Second, a social contract between rulers and ruled committed the former to providing at least a basic minimum protection. This recognized the unusual degree of exposure faced by the rural landless masses to the elements, the volatilities of global markets, and the general vicissitudes of life. Basic protection meant not only support in times of crisis but also particular efforts to reach poor rural women, to raise their capacities to protect themselves. In exchange for basic protection, the masses granted legitimacy and authority— the foundations of rule. For reasons of political history and social structure, the ruling class in Bangladesh derives its legitimacy not from traditional status, religious leadership, cultural superiority, or even adherence to democratic process. A regime that fails to deliver basic protection against crises of food, flood, cyclones (and so on) lacks legitimacy, rapidly loses authority, and is vulnerable to plotting and overthrow by contending elites. At the same time, development could not proceed without the basic protections being in place in this acutely ecologically fragile and globally exposed setting. These were the lessons of the famine.
The third part of the agreement was to pursue broadly pro-market, pro-poor economic and human development strategies in return for recognition and resources from the international community. Because failure was not an option, pride in national self-determination—in a home-grown development ideology that resisted global economic integration—became an unaffordable luxury. The contending elites in the driving seat of development policy agreed their political (and actual) survival depended on making development work: ideology, political process, even culture could be jettisoned in the pursuit of growth and human progress. Whatever seemed to work could be policy. The challenges were large, numerous, and often reversible, but a clear-eyed view of what needed doing and how held across regimes of all political stripes. This included accepting aid conditions and creating space for the nongovernmental action for which Bangladesh is now so feted.

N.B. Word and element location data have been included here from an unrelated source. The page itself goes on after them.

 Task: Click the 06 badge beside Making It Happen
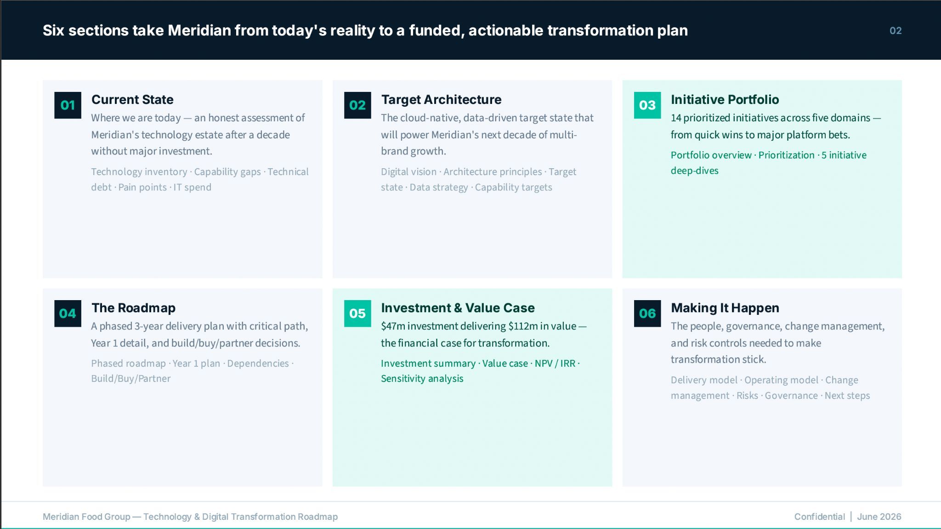tap(647, 313)
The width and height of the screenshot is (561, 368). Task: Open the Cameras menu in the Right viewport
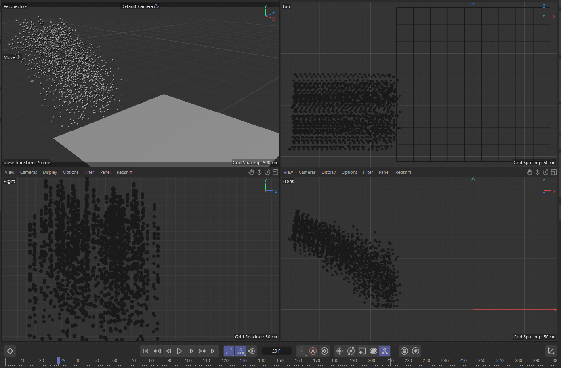point(29,172)
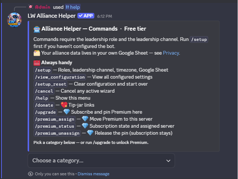The image size is (238, 179).
Task: Click the /premium_unassign command code
Action: (57, 133)
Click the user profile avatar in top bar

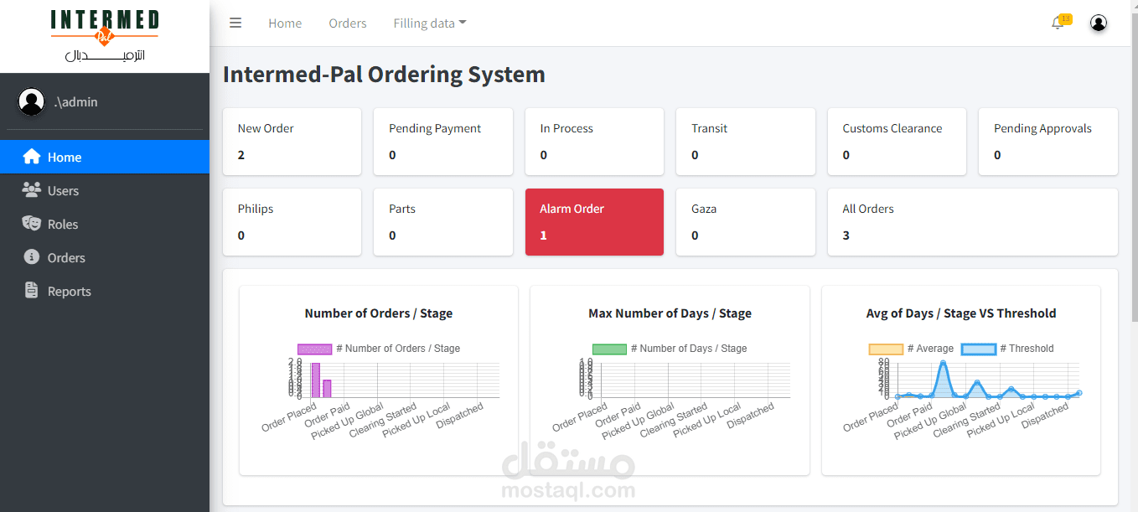point(1099,23)
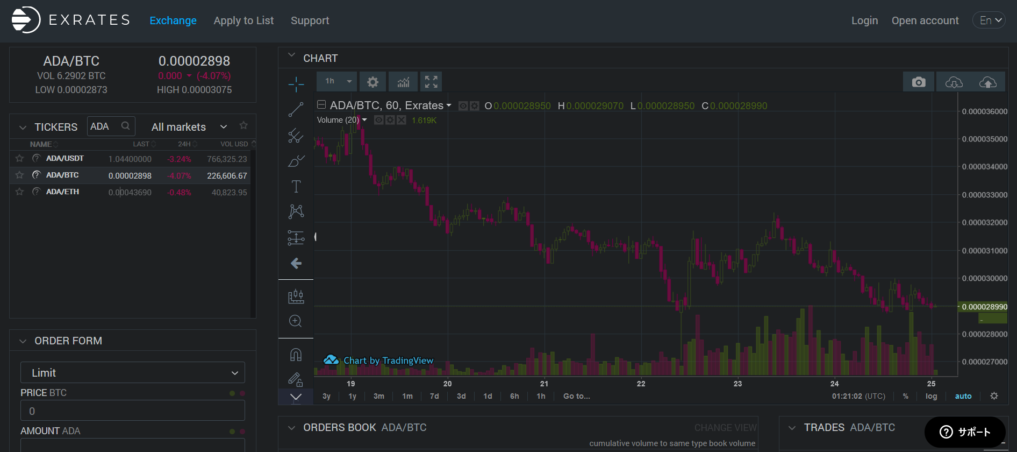Select the zoom in tool
The height and width of the screenshot is (452, 1017).
(x=296, y=321)
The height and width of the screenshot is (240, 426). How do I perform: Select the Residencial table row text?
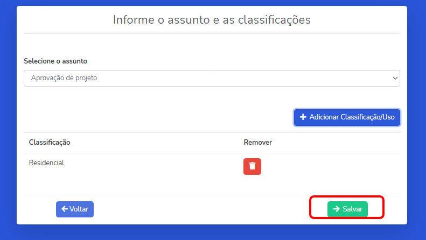[x=46, y=163]
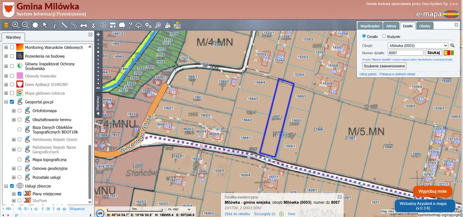Switch to the Adresy tab
Screen dimensions: 463x217
[391, 26]
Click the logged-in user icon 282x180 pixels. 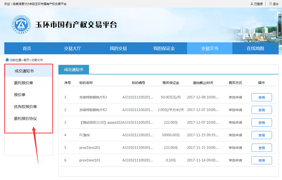click(252, 4)
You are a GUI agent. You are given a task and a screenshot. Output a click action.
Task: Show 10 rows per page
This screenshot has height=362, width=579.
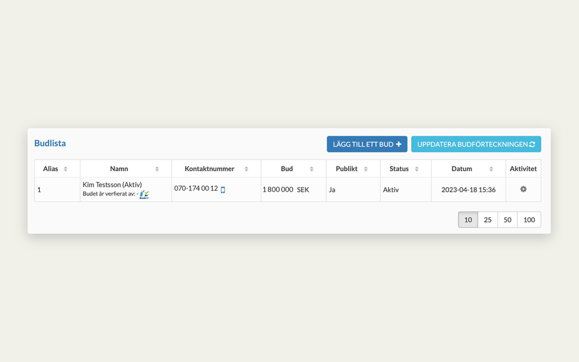click(x=468, y=219)
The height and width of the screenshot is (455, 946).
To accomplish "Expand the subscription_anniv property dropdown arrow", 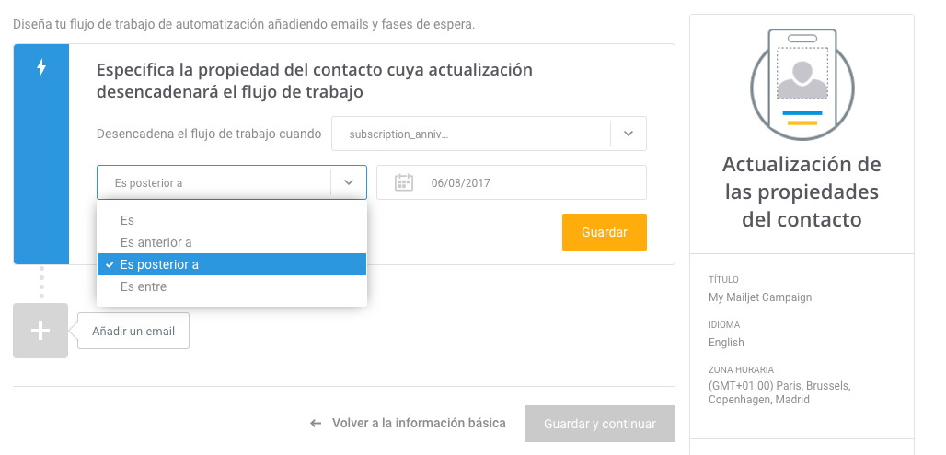I will click(x=628, y=134).
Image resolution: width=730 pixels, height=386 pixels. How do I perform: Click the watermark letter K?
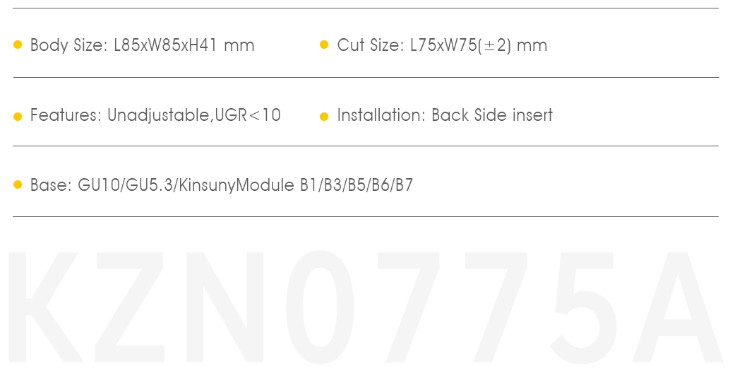(x=45, y=308)
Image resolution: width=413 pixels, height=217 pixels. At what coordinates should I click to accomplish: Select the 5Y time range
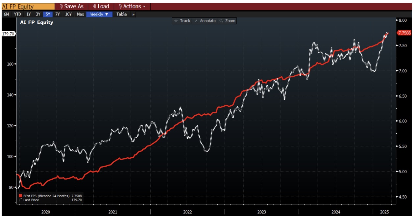point(48,14)
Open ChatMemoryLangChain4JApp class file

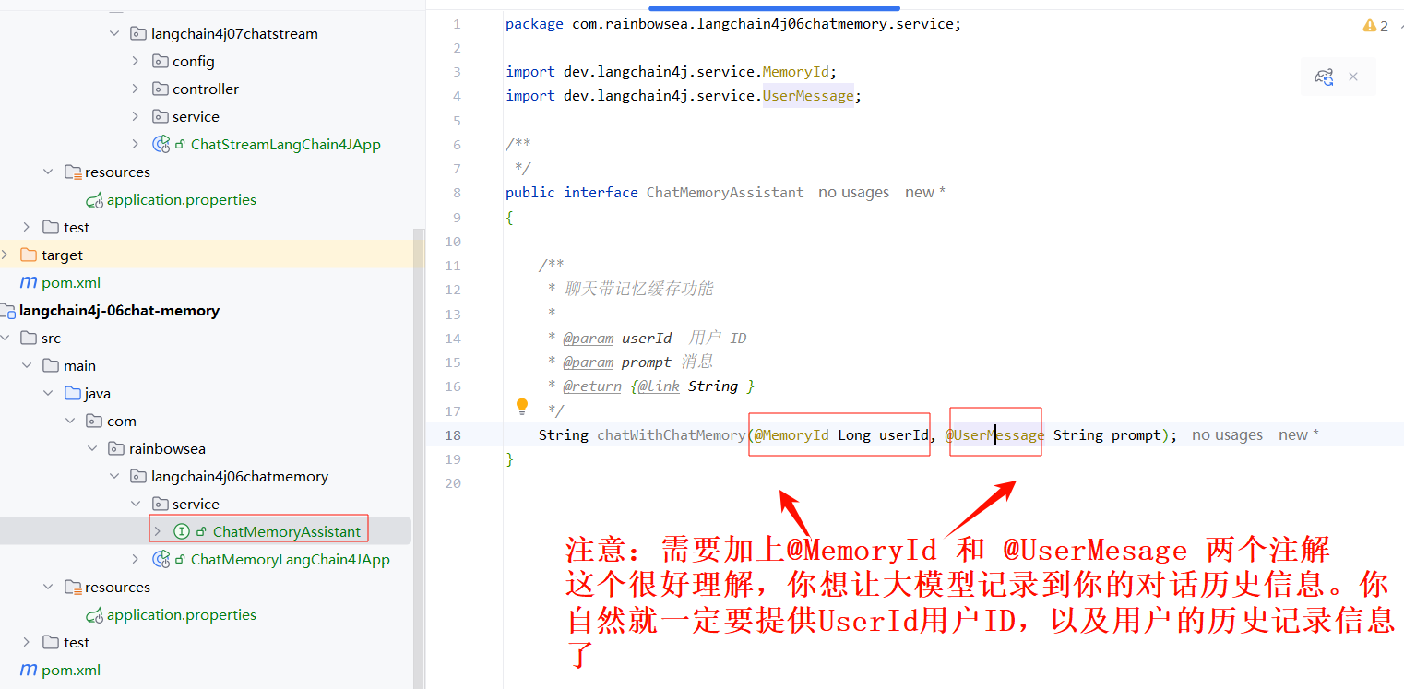(290, 560)
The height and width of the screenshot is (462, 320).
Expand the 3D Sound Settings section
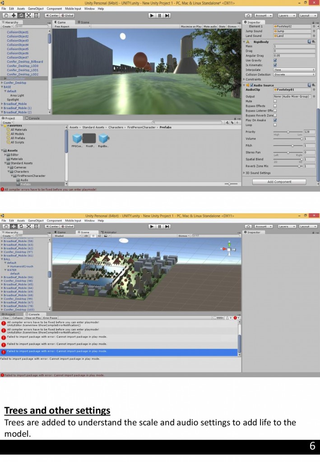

In accepting its role as the international experiment in aid, Bangladesh fulfilled its side of the development bargain with the international community. This book's title, The Aid Lab, serves as a reminder that for the international community, Bangladesh functions and has primary purpose as a colossal human experiment in development models. In providing resources, technical knowhow, and discipline, the international community has met its part of the development contract with this least developed country, and is largely satisfied with the result. It is not only in the big question of its choice of development model that Bangladesh serves as a laboratory for aid, but also in its actual experiments with delivering services to people in great need. Bangladesh has some of the most admired and emulated approaches to public health and fertility control; providing basic education, social protection, and credit; and tackling hunger. Because it serves as the world's aid lab, and no doubt because its human subjects are so numerous, Bangladesh's many innovations and experiments have been much pored over and dissected. We know a great deal about what happened here, but understand little about why.